Ma che senso ha questa manipolazione genetica? A chi giova l’accanimento terapeutico forzoso? Un uomo assennato penserebbe mai a Palermo come a una città amministrata (bene o male) da un sindaco o da una giunta? Evidentemente, no. Siamo in una comunità non governata, con lo spirito pubblico al lumicino, preda di istituzioni inerti, a loro volta tra le grinfie di uomini impresentabili. Dunque, non ci appassionano i rimpasti di giunta veri o presunti. Notiamo che sono tornati insieme, uniti nel medesimo abbraccio, soggetti che fino a ieri dicevano peste e corna l’uno dell’altro, dopo un sodalizio rotto e celebre. Quel tipo di unione contro-natura che ha permesso a Diego Cammarata di diventare sindaco di Palermo, con la complicità colpevole dei palermitani.
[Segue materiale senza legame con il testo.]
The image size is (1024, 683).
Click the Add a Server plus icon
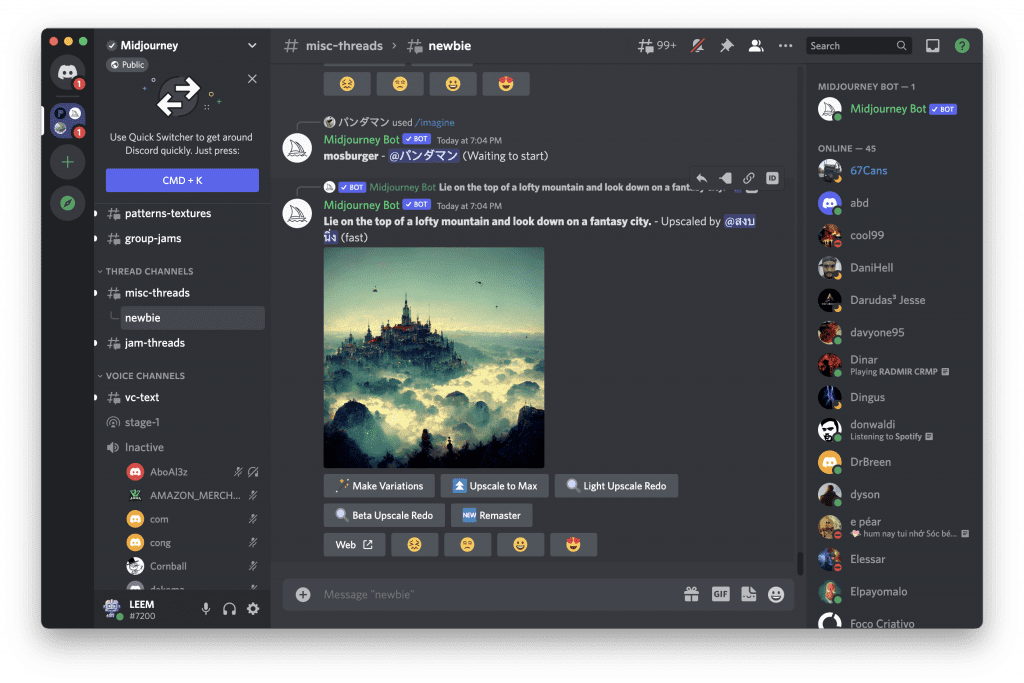pos(67,162)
E mentre la municipalità lague, colta dalla peste dei suoi sentimenti e delle sue ragioni, qual è la notizia all’ordine del giorno? Accidenti, il ritorno dei miccicheiani alla corte di Diego, con una teoria di incarichi e nomi che appartengono alla categoria del volpinismo politico. Una piaga che ha già bombardato il senso del vivere comune, rendendolo simile a un residuato bellico.
Venga avanti, chi vuole, tanto non cambierà nulla. Lo schifo di Palermo è destinato a durare. Anche l’ultimo briciolo di dignità si è consunto. Ormai siamo un atollo sperduto per gli esperimenti politici, per la quadratura del cerchio delle poltrone altrui.